Donovan will not be a literalist. And but I don’t consider her essentially as a non secular artist. She is nearer to being a philosophical observer of frequent phenomena. Her curiosity in language, within the writings of Sir Thomas Browne and James Joyce, and the connection between sound and which means, syllable and phrase, distinguishes her from different artists investigating the optical realm. That elusive connection between language and expertise, what we are able to and can’t categorical — the bounds of language, because the analytical thinker Ludwig Wittgenstein succinctly acknowledged — summarizes her distinctive trajectory in modern artwork.  
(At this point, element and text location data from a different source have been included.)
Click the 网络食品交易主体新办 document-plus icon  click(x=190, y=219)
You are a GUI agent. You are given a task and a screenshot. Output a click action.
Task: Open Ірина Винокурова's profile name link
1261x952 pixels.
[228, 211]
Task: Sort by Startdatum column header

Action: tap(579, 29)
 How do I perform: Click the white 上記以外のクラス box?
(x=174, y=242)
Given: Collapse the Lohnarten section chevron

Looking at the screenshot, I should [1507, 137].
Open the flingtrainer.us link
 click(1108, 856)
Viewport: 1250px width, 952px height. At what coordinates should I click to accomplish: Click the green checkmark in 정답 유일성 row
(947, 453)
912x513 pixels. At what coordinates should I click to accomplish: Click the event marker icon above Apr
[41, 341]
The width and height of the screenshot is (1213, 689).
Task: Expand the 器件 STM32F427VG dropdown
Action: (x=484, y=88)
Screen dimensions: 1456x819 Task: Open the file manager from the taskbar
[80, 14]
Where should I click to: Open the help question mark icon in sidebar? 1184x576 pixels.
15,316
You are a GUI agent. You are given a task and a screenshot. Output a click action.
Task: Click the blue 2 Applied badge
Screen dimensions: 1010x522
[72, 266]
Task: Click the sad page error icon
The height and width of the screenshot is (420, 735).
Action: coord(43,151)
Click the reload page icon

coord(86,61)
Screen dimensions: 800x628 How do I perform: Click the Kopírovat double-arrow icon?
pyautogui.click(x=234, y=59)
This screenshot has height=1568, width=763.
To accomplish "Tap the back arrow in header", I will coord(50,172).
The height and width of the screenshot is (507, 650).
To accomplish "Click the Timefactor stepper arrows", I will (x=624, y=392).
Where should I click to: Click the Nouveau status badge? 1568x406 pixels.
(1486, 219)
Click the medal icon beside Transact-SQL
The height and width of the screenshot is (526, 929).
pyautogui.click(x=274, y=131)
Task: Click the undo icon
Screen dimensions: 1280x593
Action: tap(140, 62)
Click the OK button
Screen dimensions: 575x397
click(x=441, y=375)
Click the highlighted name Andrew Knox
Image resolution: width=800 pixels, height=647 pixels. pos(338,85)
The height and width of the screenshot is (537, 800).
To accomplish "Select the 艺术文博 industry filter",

Set up view of Abby Donovan: THE COLORS ARE LIKE WORDS THAT ARE NOT WORDS BUT COLORS on the Shirley Fiterman Artwork Middle
Abby Donovan, “Ibn al-Haytham’s Compositional Clause 3f” (2021), sheet glass, lead solder
Set up view of Abby Donovan: THE COLORS ARE LIKE WORDS THAT ARE NOT WORDS BUT COLORS on the Shirley Fiterman Artwork Middle
Abby Donovan, “An Abalone Shell Based on Palissy” (2021), sheet glass, lead solder

Abby Donovan: THE COLORS ARE LIKE WORDS THAT ARE NOT WORDS BUT COLORS continues on the Shirley Fiterman Artwork Middle (81 Barclay Road, Tribeca, Manhattan) by means of August 5. The exhibition was curated by Lisa Panzera with help from Lilly McEachern.